What is expected: Within this listing, how many lines carry the string "Close"? State the number only.

Supplied material:
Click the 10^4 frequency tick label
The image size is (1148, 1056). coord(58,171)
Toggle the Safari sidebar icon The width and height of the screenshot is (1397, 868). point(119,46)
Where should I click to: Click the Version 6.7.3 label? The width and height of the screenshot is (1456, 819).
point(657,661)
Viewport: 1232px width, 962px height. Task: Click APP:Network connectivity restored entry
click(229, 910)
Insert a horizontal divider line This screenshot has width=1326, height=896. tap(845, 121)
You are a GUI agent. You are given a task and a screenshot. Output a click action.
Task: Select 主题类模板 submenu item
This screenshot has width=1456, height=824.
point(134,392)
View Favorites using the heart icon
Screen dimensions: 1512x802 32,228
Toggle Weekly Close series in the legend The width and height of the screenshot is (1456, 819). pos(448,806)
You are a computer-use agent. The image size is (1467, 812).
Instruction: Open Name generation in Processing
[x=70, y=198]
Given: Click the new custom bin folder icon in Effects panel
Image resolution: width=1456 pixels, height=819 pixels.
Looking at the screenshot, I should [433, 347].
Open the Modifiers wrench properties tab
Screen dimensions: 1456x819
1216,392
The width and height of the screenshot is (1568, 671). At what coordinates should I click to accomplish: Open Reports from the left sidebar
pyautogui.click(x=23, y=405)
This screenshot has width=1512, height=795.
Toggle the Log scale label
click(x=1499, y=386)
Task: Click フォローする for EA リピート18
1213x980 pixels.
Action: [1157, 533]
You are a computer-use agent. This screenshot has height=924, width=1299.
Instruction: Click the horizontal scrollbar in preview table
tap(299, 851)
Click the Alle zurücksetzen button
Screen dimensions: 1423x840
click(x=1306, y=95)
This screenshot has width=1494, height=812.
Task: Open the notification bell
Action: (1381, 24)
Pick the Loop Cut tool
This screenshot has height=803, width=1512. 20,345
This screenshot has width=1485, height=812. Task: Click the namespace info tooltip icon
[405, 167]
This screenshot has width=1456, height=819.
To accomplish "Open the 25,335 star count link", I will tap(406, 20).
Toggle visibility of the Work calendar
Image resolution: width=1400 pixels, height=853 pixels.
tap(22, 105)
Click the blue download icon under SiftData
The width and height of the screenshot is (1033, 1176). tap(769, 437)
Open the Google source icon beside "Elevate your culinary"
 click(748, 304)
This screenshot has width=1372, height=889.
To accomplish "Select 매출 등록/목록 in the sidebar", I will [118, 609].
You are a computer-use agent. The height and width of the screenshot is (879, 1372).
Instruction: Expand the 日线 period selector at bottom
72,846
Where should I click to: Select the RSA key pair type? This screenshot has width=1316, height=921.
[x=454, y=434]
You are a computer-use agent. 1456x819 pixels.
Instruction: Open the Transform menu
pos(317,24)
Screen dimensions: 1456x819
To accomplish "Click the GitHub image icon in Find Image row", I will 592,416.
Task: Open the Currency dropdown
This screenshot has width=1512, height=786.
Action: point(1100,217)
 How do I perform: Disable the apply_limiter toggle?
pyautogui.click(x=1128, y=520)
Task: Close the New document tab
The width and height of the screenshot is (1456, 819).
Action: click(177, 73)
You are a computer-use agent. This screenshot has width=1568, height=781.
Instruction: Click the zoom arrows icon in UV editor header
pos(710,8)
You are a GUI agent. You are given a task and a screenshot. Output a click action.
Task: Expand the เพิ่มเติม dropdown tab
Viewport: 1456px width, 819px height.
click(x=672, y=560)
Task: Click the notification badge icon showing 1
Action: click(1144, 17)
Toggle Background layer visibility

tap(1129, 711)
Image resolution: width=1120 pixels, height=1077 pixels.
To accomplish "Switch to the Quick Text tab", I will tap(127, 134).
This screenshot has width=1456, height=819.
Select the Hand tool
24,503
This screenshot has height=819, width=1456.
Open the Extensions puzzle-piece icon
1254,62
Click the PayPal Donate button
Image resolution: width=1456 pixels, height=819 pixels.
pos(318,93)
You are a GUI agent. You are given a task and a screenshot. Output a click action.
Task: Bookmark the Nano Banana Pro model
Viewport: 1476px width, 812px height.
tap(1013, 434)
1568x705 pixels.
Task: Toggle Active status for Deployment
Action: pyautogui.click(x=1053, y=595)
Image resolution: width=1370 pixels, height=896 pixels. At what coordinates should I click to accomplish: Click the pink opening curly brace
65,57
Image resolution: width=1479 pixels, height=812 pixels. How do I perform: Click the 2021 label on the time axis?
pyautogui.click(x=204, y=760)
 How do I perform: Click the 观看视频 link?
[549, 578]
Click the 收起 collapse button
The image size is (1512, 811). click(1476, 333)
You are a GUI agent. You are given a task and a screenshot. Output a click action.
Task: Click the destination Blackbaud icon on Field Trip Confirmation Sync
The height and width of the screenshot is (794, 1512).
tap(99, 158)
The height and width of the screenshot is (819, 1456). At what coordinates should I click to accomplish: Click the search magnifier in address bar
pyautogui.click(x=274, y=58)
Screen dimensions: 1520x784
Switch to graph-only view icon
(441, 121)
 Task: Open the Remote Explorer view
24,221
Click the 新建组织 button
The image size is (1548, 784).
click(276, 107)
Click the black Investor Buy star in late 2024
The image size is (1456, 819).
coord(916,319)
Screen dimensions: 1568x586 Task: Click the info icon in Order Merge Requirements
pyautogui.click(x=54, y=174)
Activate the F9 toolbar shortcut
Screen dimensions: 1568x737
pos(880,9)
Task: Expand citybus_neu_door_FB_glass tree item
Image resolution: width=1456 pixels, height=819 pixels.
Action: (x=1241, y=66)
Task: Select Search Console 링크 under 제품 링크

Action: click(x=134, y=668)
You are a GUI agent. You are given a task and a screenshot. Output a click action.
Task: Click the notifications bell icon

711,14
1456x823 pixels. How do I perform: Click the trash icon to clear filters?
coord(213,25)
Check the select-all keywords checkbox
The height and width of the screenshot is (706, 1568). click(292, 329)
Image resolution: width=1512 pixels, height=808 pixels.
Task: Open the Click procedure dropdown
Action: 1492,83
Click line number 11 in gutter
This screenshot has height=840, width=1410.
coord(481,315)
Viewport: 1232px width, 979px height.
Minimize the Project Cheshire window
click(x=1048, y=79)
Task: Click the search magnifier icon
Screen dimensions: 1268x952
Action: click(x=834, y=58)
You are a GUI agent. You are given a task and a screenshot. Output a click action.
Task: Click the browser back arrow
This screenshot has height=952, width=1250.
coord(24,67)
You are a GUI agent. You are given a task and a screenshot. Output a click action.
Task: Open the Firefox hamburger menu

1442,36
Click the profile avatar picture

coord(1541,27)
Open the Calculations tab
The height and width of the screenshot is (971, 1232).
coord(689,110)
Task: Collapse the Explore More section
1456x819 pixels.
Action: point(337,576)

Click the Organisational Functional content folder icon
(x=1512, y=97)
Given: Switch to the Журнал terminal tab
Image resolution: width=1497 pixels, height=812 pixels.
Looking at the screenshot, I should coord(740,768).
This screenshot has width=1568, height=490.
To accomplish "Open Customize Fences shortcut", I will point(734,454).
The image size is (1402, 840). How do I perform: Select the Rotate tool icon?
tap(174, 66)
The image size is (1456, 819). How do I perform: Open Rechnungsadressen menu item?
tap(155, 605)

Your solution: 2